Máxime como lo concluyó el juez constitucional de primera instancia en la decisión objeto de impugnación “…Puestas así las cosas, es preciso reiterar lo expuesto por la jurisprudencia constitucional en el sentido de establecer que no puede asumirse la acción de tutela como un mecanismo de protección alternativo, y en el presente asunto, al confrontar los requisitos constitucionales que enseña la jurisprudencia parcialmente transcrita con los supuestos de hecho de la acción como ya se anotó no se agotaron ni se han agotado todos los mecanismos de defensa judicial al alcancé –sic del accionante”.
En este orden de ideas, y sin que se hagan necesarias otras consideraciones, no hay lugar a revocar la decisión impugnada.

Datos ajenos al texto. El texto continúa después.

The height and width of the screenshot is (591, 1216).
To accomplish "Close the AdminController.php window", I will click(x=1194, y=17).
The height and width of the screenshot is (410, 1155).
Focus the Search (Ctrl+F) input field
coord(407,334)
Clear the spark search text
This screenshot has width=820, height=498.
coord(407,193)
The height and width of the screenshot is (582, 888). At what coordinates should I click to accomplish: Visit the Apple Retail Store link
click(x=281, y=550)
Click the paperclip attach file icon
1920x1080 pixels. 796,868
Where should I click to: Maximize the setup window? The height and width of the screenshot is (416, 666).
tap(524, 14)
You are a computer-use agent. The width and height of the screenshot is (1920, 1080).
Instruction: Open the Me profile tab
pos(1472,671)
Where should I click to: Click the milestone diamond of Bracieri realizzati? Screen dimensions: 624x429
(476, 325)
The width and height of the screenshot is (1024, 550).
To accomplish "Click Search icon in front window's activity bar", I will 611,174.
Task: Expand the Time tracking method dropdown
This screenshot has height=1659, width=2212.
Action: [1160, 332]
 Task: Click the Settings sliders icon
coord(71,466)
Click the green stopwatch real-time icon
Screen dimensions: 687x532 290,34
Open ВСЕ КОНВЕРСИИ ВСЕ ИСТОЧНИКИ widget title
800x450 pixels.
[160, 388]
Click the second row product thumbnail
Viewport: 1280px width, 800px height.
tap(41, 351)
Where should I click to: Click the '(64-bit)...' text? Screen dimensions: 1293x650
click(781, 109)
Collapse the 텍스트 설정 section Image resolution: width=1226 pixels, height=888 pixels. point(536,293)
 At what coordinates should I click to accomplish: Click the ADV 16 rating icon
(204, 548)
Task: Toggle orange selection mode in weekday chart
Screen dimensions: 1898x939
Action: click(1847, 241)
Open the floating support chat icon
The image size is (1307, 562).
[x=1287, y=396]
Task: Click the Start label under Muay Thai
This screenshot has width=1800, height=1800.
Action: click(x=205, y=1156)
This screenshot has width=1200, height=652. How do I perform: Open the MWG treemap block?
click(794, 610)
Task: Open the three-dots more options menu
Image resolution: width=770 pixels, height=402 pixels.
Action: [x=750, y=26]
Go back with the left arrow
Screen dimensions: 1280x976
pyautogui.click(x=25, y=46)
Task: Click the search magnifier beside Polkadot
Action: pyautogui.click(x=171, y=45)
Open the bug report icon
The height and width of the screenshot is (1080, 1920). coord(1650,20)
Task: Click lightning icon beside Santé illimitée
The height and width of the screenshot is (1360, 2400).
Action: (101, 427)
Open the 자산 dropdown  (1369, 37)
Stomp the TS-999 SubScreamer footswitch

En mérito de lo expuesto, la Corte Suprema de Justicia, Sala de Casación Laboral, administrando justicia en nombre de la República de Colombia y por autoridad de la ley, RESUELVE 1-. CONFIRMAR el fallo de tutela proferido por la SALA LABORAL DEL TRIBUNAL SUPERIOR DE BOGOTÁ, el 20 de agosto de 2010, dentro de la acción instaurada por el accionante contra el JUZGADO SEGUNDO LABORAL DEL CIRCUITO de la misma ciudad, CITI COLFONDOS S.A. y AEROVÍAS NACIONALES DE COLOMBIA S.A. - AVIANCA. 2-.
COMUNICAR a los interesados en la forma prevista por el artículo 30 del Decreto 2591 de 1991. 3-. ENVIAR el expediente a la Corte Constitucional para su eventual revisión.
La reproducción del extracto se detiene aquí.